Last year, taxpayers paid nearly $700 million for Mercedes-Benz Stadium, the home of the Atlanta Falcons. New multi-million dollar sports facilities are being built all the time across the country to keep and attract teams. But who’s really benefiting from these big investments?
It’s a similar story for Georgia’s baseball stadium.
"It's about a $672 million facility, SunTrust Park,” says Derek Schiller, president and CEO of the Atlanta Braves.
Out of that $672 million, Schiller says roughly $400 million came straight from taxpayers in Cobb County, Georgia. It came after a measure approved by a five-person commission.
"They were elected by the community to represent them,” Schiller says.
The total $1.1 billion project inside and outside the stadium was all part of a public-private package deal, and taxpayers like Georgia resident Anthony Sierra seem to be enjoying it.
"For everything I’ve seen lately, it's been a nice, little spot,” Sierra says.

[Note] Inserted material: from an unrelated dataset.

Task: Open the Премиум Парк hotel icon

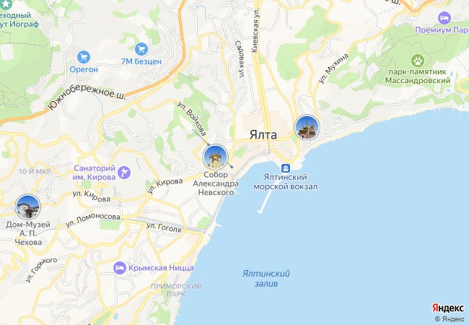Action: pos(444,18)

Sierra and his friend Brittany Reynolds say, overall, they're happy. However, they do question if their tax dollars could've been better spent.
“I wasn't aware of the amount of money that went into it, Reynolds says.
"There's so much other things your money could go towards, like education."
While this may seem like a game with public funds, Schiller says the long-term goal is to make it a home run for all, saying the stadium provides “great economic vitality” to the community.
"And within a few short years, the taxpayer will actually make money off of this entire arrangement,” Schiller says.
He says the future revenue will eventually be funneled back into local needs, like education.
“$15 million of that goes to the Cobb County school system,” Schiller says.
Whether you think this is a win or loss for taxpayers, both sides agree on one thing.
"I think it’s an eyeopener for folks to make sure they're being politically savvy,” Sierra says.
In order to have a say on this stadium or any other, it's all about stepping up to the plate to vote.
“I really do think it's important for fans and constituents to know what we are doing with their funds and how their dollars are put to use,” Schiller says.